Assim como Josué, eu e minha casa continuaremos na Teologia da Revelação, continuaremos crendo no Deus que se revela na Criação como Criador. Não podemos confundir o Criador com a criação; fazer do Criador a criatura; excessivamente distanciar ou aproximar o Criador da criação; negar a criação como autoria do Criador ou aceitar o Criador como criação da criatura. Qualquer um destes conceitos extremos nos levará ao abandono da Teologia da Revelação. E continuaremos crendo no Deus que se revela nas Escrituras (a Bíblia Sagrada), onde a figura central é Cristo – o logos de Deus. Com Sua manifestação antes de Cristo e depois de Cristo. Antes, Deus se revela em forma de tipos, teofanias, de símbolos, de antropomorfismos, de antropopatismos, de narrativas, cânticos e poesias. E depois, Deus se revela em forma humana, usando parábolas. Todos esses recursos que Deus usou para se revelar não são espirituais ou divinos. São os nossos próprios que Ele usou como “veículo da sua revelação”. Agora, não podemos confundir Deus com o veículo da sua revelação. Isso Deus já advertia Israel na antiguidade: “Guardai, pois, cuidadosamente, a vossa alma, pois aparência nenhuma vistes no dia em que o SENHOR, vosso Deus, vos falou em Horebe, no meio do fogo”. (Dt.4.15). Note a descrição de Deus em orientar o seu povo a não confundi-lo (confira os versos seguintes). Pois isso era e é uma porta aberta para a Teologia de Fundição. Como vemos hoje muitos pastores e teólogos relacionais mergulhados na confusão dos antropomorfismos e antropopatismos com o Criador.
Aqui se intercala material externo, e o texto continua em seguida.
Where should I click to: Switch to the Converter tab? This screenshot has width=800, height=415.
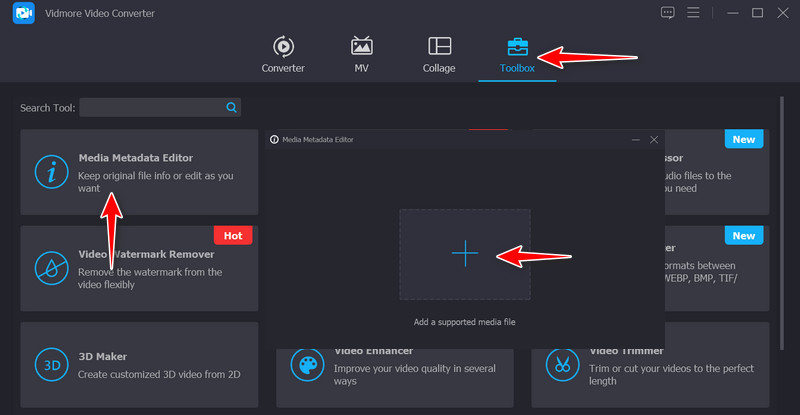pyautogui.click(x=283, y=47)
Uma coisa devemos admitir na Teologia da Revelação, que o que nos foi revelado não é pleno, ou seja, não conhecemos a Deus plenamente. Somente o Espírito de Deus: “... as coisas de Deus, ninguém as conhece, senão o Espírito de Deus”. (2Co.2.11). Bem como o próprio Filho de Deus: “... ninguém conhece o Pai, senão o Filho...”. (Mt.11.27). Seu conhecimento e seu poder não são exauridos no universo, nem são demonstrados em sua totalidade (Dt.29.29). Atualmente é até impossível Deus se revelar plenamente a suas criaturas, pois o finito não alcança o infinito. Paulo já falava sobre isso, mas acreditava numa revelação plena na parousia de Cristo: “... agora, vemos como em espelho, obscuramente; então, veremos face a face. Agora, conheço em parte; então, conhecerei como também sou conhecido”. (1Co.13.12).

O que leva muitas pessoas para o lado da Teologia de Fundição é a falta de humildade em reconhecer que somos incapazes de mensurar Deus. Paulo reconhecia isso: “Ó profundidade da riqueza, tanto da sabedoria como do conhecimento de Deus! Quão insondáveis são os seus juízos, e quão inescrutáveis, os seus caminhos! Quem, pois, conheceu a mente do Senhor? Ou quem foi o seu conselheiro? Ou quem primeiro deu a ele para que lhe venha a ser restituído? Porque dele, e por meio dele, e para ele são todas as coisas. A ele, pois, a glória eternamente. Amém!”. (Rm.11.33-36). João advertia a não nos arriscar em querer definir totalmente Deus: “Filhinhos, guardai-vos dos ídolos”. (1Jo.5.21).

Em nome da razão, preferimos submeter a revelação divina aos moldes de nossa compreensão daquilo que é racional. Daí partimos para a fundição daquilo que propomos que Deus seja. Como o povo de Israel fez no deserto, fundindo um bezerro de ouro, confeccionado pelo próprio sacerdote de Yahveh – Arão. E depois dele ter feito o ídolo disseram: “... São estes, ó Israel, os teus deuses, que te tiraram da terra do Egito”. (Êx.32.4).

Deus se pode conhecer através da criação e da Bíblia Sagrada. Não admitir que Deus se revelou é negar as obras da criação: "Os céus proclamam a glória de Deus, e o firmamento anuncia as obras das suas mãos". (Sl.19.1); é negar a comunicação de Deus através da Bíblia: "... homens santos falaram da parte de Deus, movidos pelo Espírito Santo". (1Pe.1.20); é negar a revelação de Jesus Cristo como Filho de Deus: " Havendo Deus, outrora, falado, muitas vezes e de muitas maneiras, aos pais, pelos profetas, nestes últimos dias, nos falou pelo Filho...". (Hb.1.1,2).

Tudo o que a ortodoxia cristã professa até hoje é produto da Teologia da Revelação.